◆ **Work instructions**: The reply should contain every entry exactly as given, with no pictures in it.

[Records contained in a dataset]

· · · ·

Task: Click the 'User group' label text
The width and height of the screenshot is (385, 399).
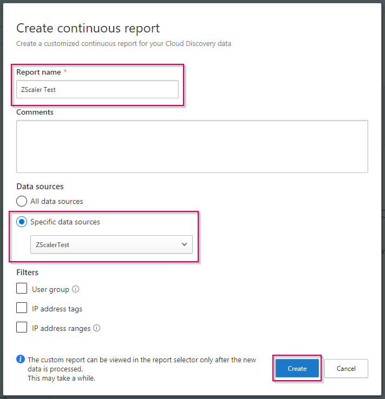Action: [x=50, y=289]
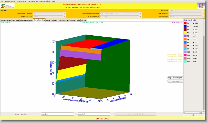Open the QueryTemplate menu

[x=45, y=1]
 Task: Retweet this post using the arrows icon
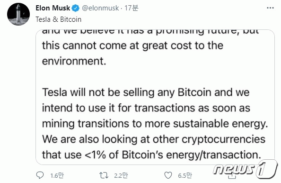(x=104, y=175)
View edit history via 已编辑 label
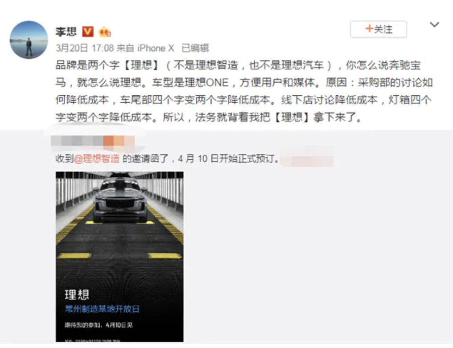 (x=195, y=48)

· · · ·

◆ **Answer to this exercise**:
Task: Click the 'User group' label text
The width and height of the screenshot is (385, 399).
Action: [x=50, y=289]
Open the QueryTemplate menu

[x=45, y=1]
 Task: Retweet this post using the arrows icon
(x=104, y=175)
View edit history via 已编辑 label
 (x=195, y=48)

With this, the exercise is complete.